Donald Trump, president elect sounds like an odd title to be giving him. Not because of his language, but because I never thought Celebrity Apprentice host would be the president. It proves what you can really accomplish in America. But this post is not about what one can accomplish in America. It’s about why Trump supporters gravitated to him so much. I have a few theories as to why this took place in our country.

The first reason would be because people have gotten tired of the same business as usual politics. Hillary Clinton not only rubbed people the wrong way, but she was a Clinton. Why is that a problem, well a Bush or a Clinton has been president in the USA from 1989 to 2009, until Obama came along. The vote against Hillary was like taking a jab at the establishment. And the fact that people felt slighted by Bernie Sanders being moved aside was even better. Trump is seen for the first time as an outsider. He is not your usual politician, as a matter of fact he’s not even a politician. Donald Trump this time last year was running his businesses, now he’s set to be president.

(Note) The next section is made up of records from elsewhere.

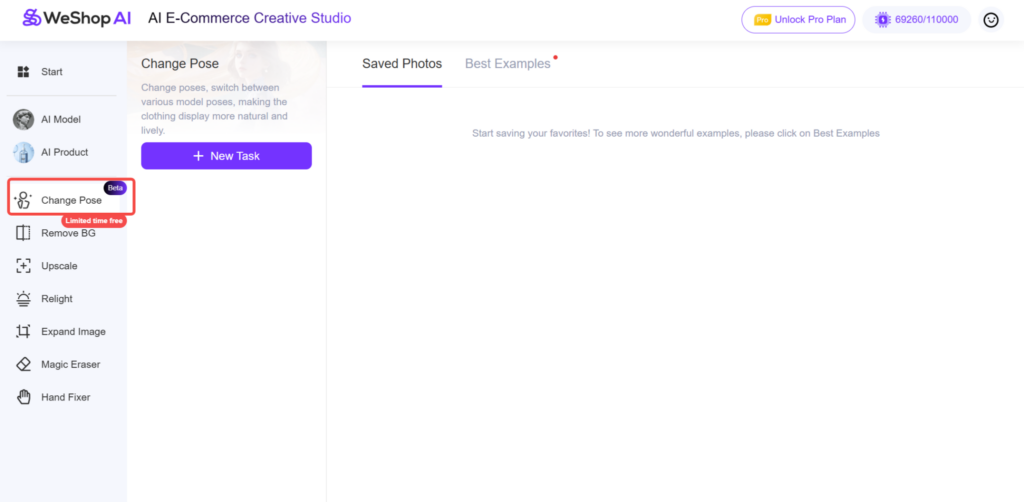Open the Relight menu label
Viewport: 1024px width, 502px height.
[57, 299]
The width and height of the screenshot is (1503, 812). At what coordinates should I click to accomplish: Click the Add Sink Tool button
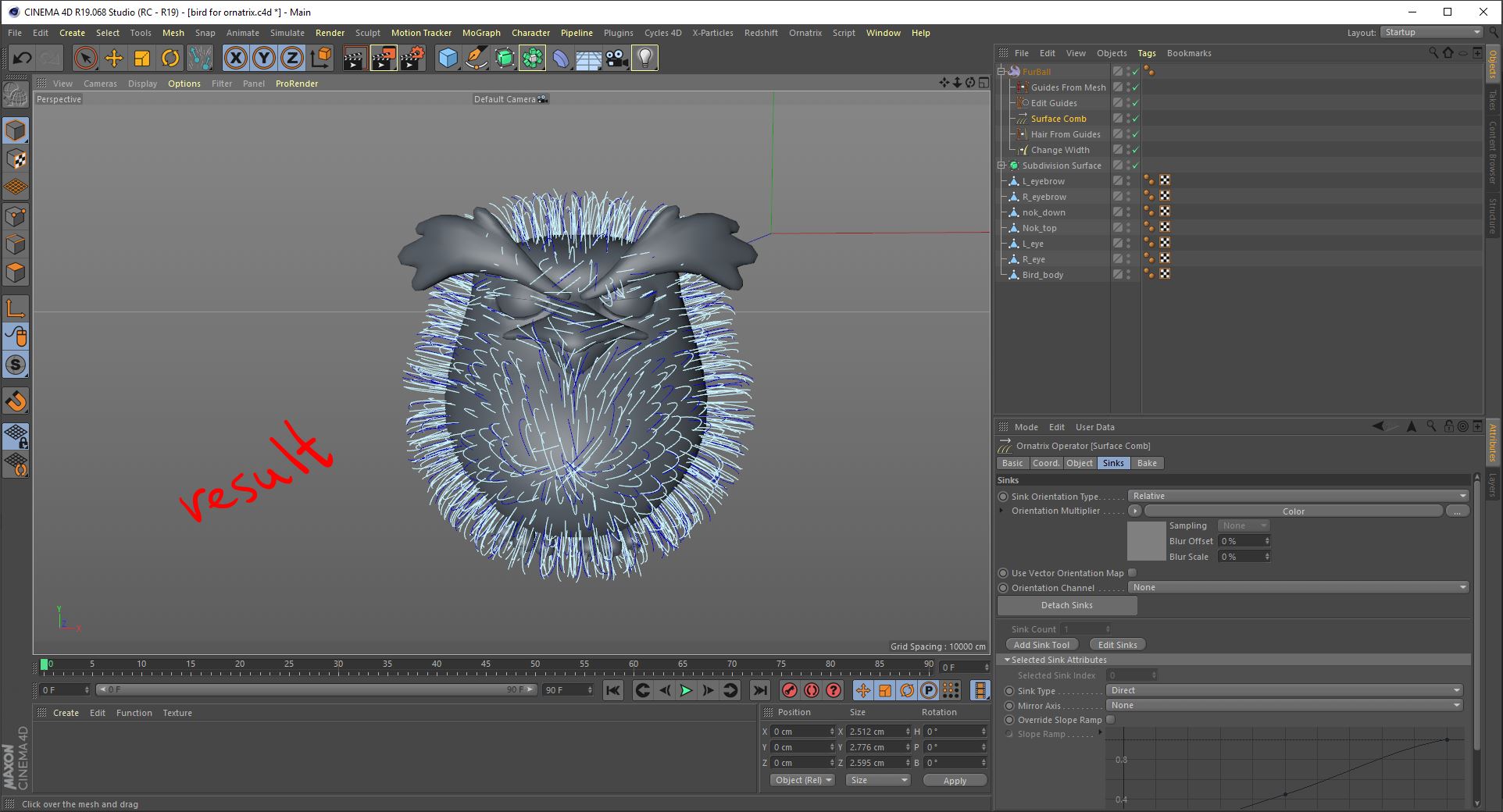1041,645
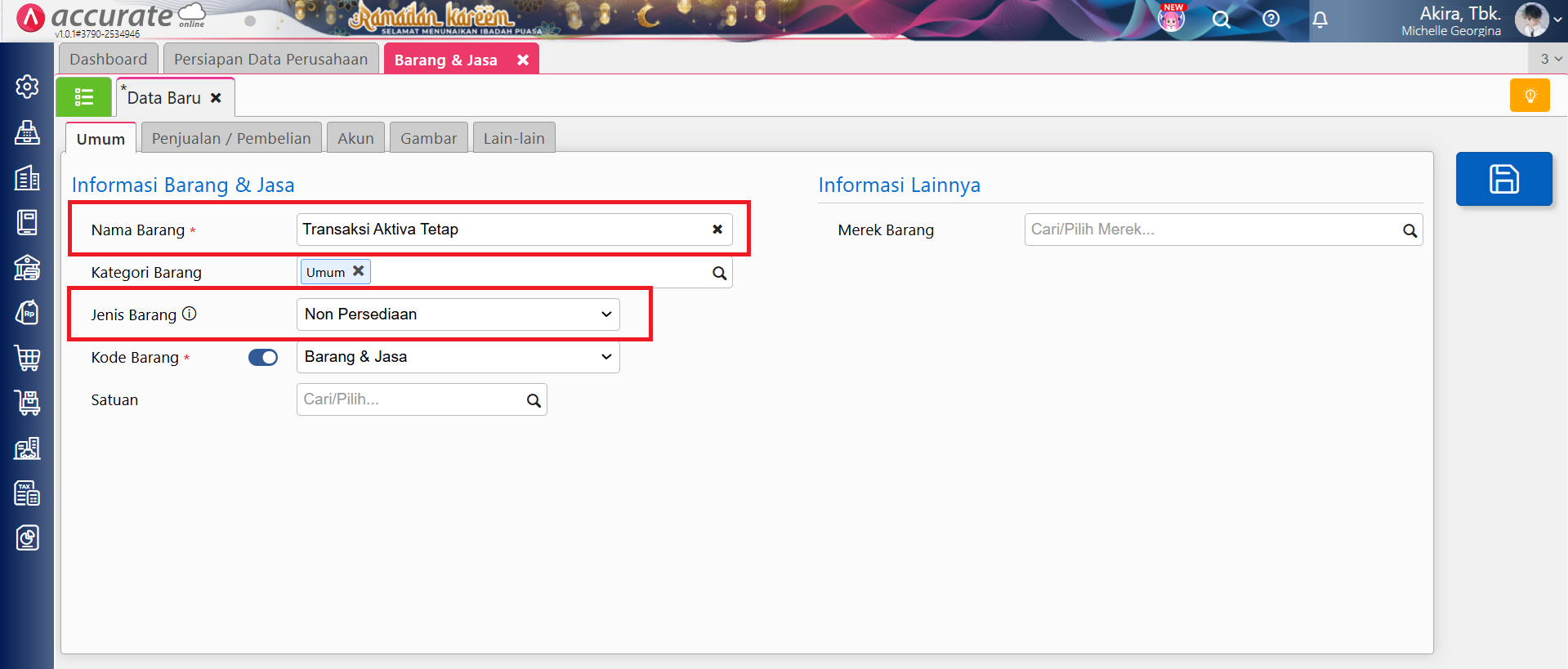
Task: Click the Jenis Barang info icon
Action: [x=190, y=314]
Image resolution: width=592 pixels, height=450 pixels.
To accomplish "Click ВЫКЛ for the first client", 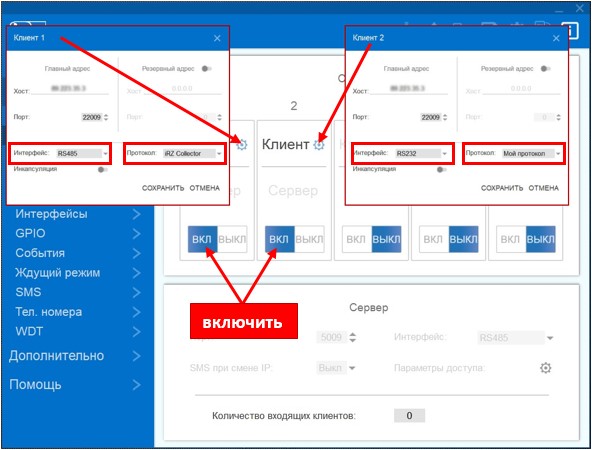I will (232, 239).
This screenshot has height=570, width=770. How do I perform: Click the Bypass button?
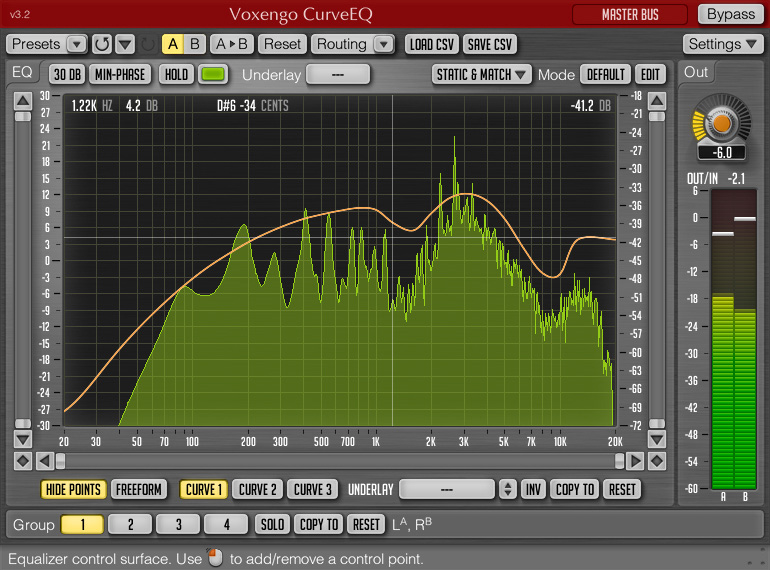[x=730, y=14]
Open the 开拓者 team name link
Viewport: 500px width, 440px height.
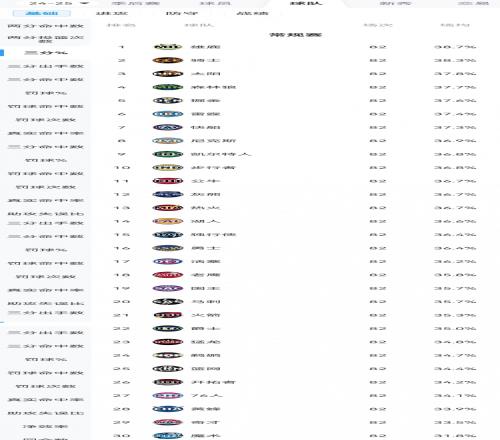coord(213,382)
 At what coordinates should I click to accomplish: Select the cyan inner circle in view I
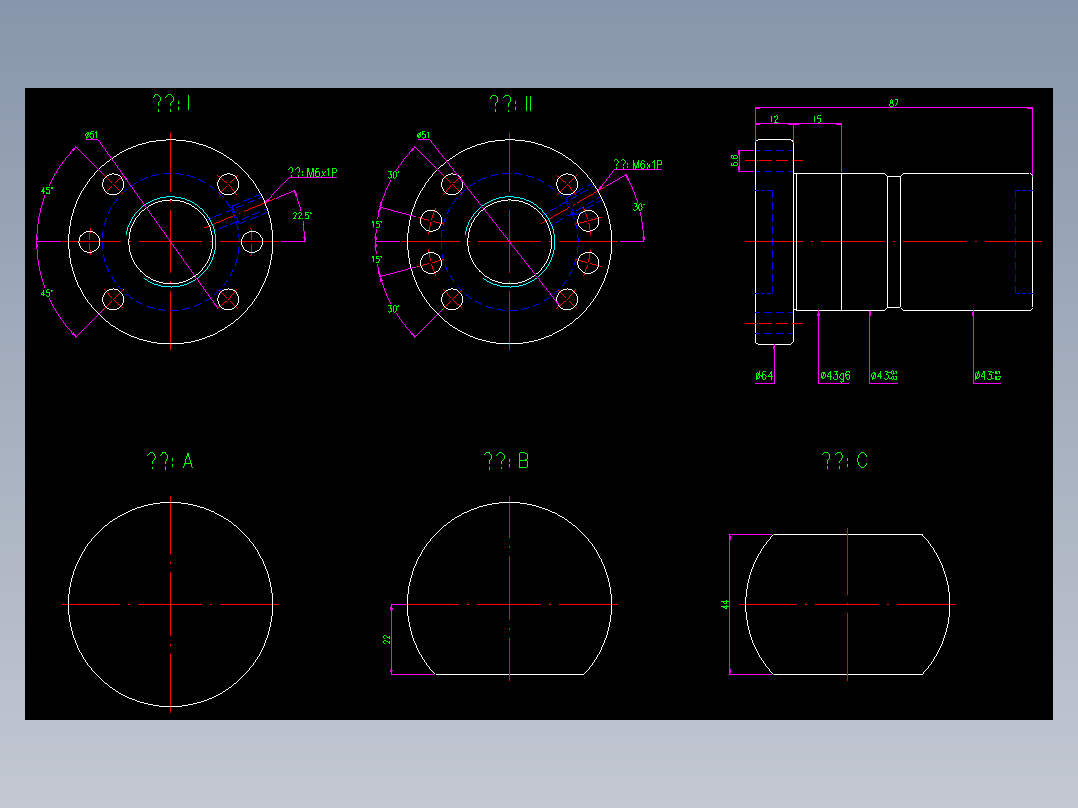click(x=171, y=242)
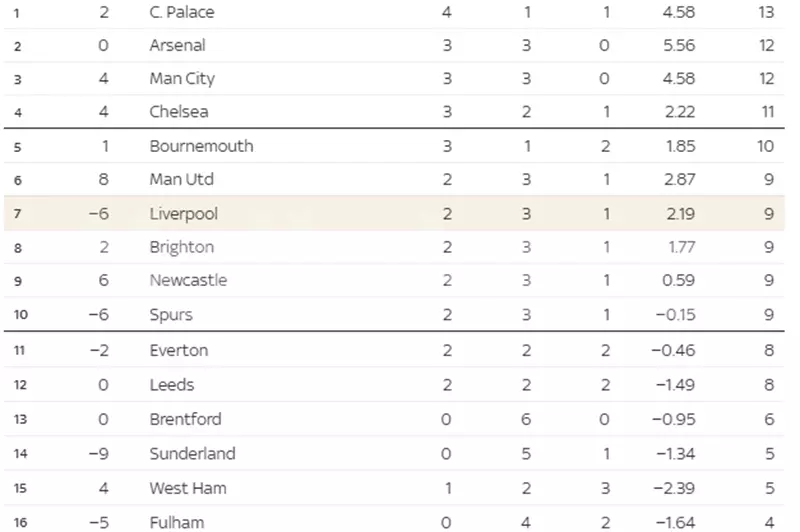Click the Leeds team name
Viewport: 800px width, 532px height.
coord(171,384)
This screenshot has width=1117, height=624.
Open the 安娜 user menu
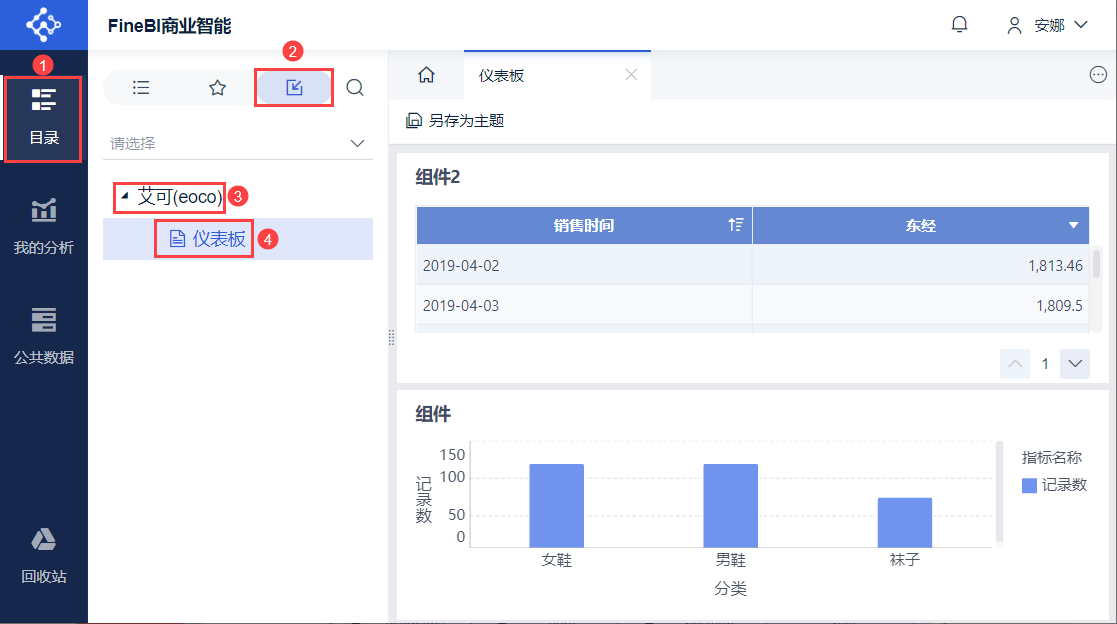coord(1048,25)
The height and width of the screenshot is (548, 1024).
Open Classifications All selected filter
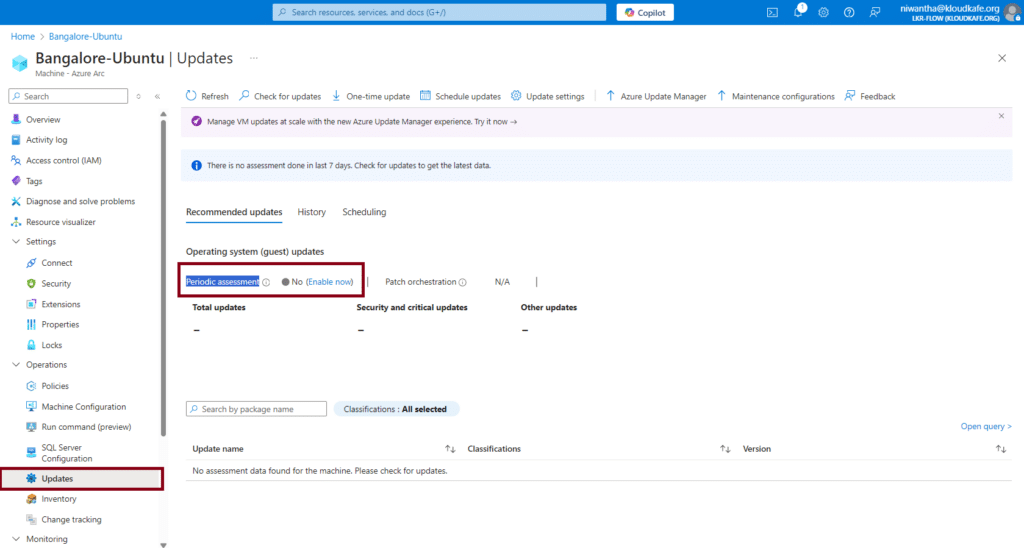(x=395, y=409)
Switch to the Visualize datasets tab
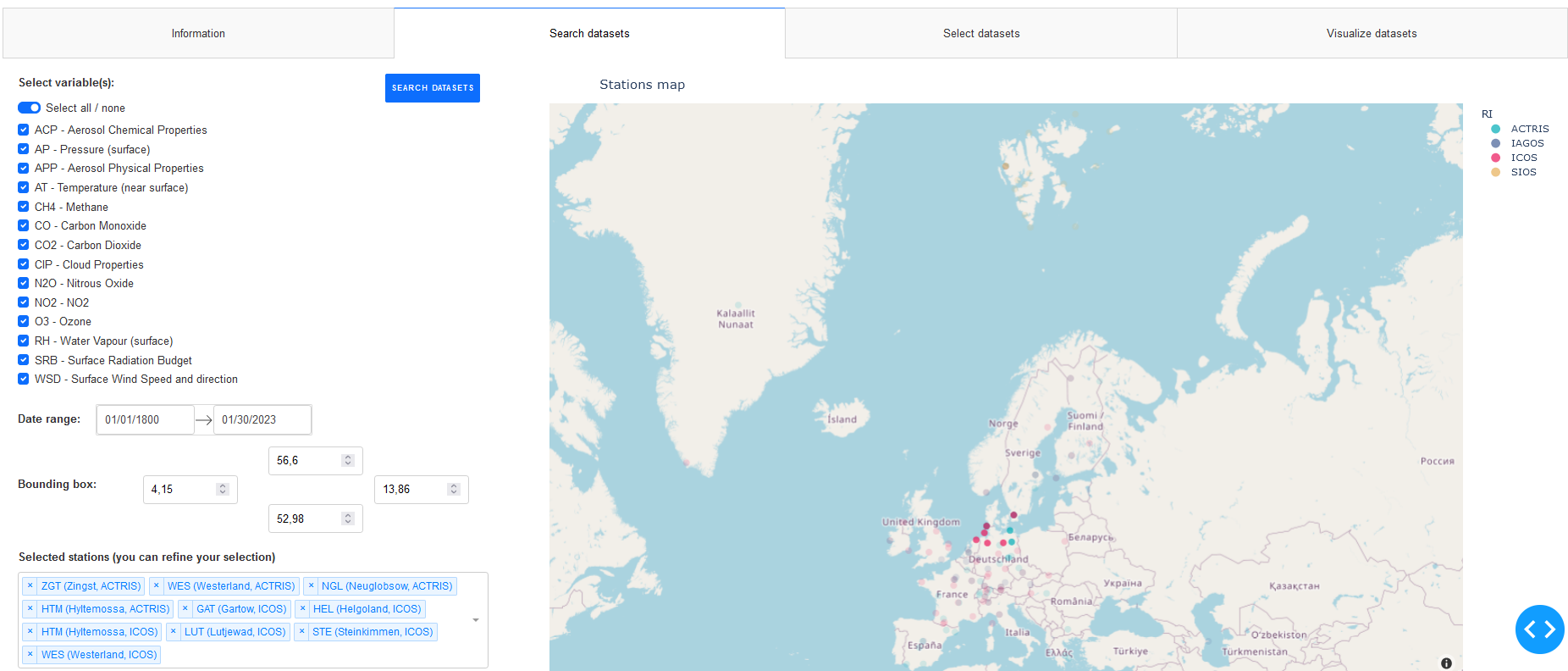Image resolution: width=1568 pixels, height=671 pixels. (1371, 34)
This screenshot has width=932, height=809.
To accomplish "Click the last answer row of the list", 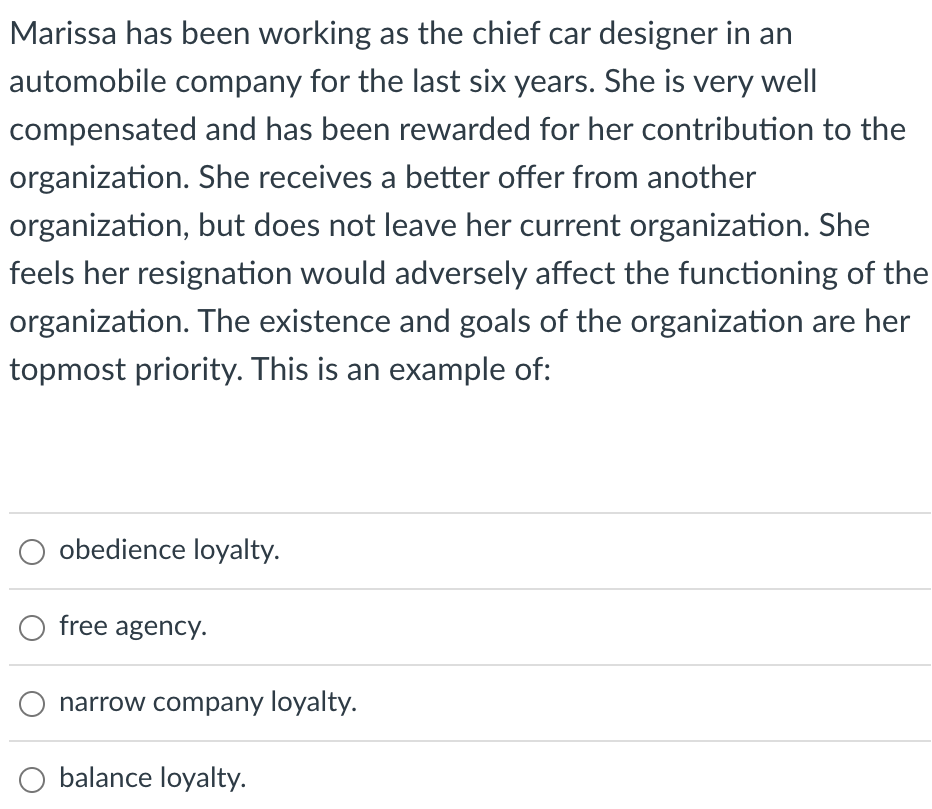I will coord(466,779).
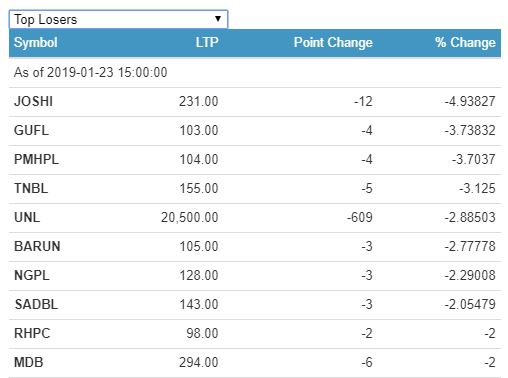The width and height of the screenshot is (508, 378).
Task: Sort by the Symbol column header
Action: point(36,43)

Well, what is another reason for the president elect winning? Jobs is another reason he was elected. With Obama, there was hope for change in the country, yet so many felt they didn’t see that change. People thought that over these past 8 years there would be more. Even though the country was in a recession from Bush to Obama and now out, people still expected more. Unlike his younger demographic who still loved Obama, there was an older group of people who felt differently.

Then, there is the racial element as to why he was chosen. The feeling of the left out White demographic especially in the Midwest and the Southern regions. There was a combination of the language policing as well as the feeling of being pushed out of an environment that was once dominated by them. Donald Trump was not afraid to use certain language nor did he sway away from pointing out groups he felt were a threat to the future security of America. He didn’t tip toe around language, yet said Radical Islam and Illegal Immigrants from Mexico. Everyone else feared saying the ethnic group and the issue they had with the group.

As for me, I have a view on some of these topics regarding the feel for Trump. Even though I am not a Trump supporter, I get the attraction. I was born in 1987, yet have had to deal with a Bush or Clinton the majority of my life. I didn’t like the idea of change instead of real change. And what about the phony racial commentary, irritating. But let me take a different look at what I think about establishment, jobs, and racial relationships.

The establishment fight was a strong a clear message. But then again, look who Trump is looking to bring into his loop: Rudy Giuliani, Chris Christie, Speaker of the House Paul Ryan, and surrounded by an all Republican Senate and Congress. Seems pretty establishment to me. What was elected was the idea of change yet again. Real push against the establishment would be all outsiders, which would really send a message. Having so many people you have to go through to get anything done, he is still working with the establishment.

Well, what about jobs, jobs what? And by what I mean what industry pertaining to jobs. If people are hoping to have manufacturing jobs come from China to America again, they’re crazy. The man who uses his hands to work for a living has become a dinosaur. It’s not that there aren’t jobs for people to work, but more so, people are not qualified for the work that’s out here. Trump’s voting block was a large poor to middle class uneducated block. There lies the problem, uneducated. And when I say uneducated, I don’t mean a college degree. I mean what is your skill which applies to “today’s” society. Everyone is waiting for the government to create jobs. Trump Administration will be policy makers as with any other president. They create policy that further hinders or make it easier for companies to create jobs.

Last is the racial issues that comes into play. The White population was just as poor during the Jim Crow era, but were employed to the greater extent over Black people. Once Blacks fought for Civil Rights it became an issue of now we must compete. Rich White people for the most part could care less, but poor to middle class Whites have been fed the ideology as well as Blacks that White men and women are more superior. The problem is that in today’s society they feel slighted, but we as Black people are broke as well. And the idea that illegal Mexican immigrants are taking their jobs. The reality is that, the superiority ideology was put forth for control. Now this feeling of being pushed out exist.

Now look at the people who voted for Trump or better yet, look at the regions. The regions that voted for Hillary are places where jobs exist. The Midwest and Southerners feel left out. But the industry in the major metropolitan hubs hold the jobs. Car companies controlled the Midwest and the South had agriculture. But we are in an information age; whoever has information, holds the power. So Trump may create jobs, but they are informational, managerial, and highly technical. So in the end, I think that Trump will do some things that will be good. But on the other hand, the way our system is structured, fulfilling all his promises is just not possible.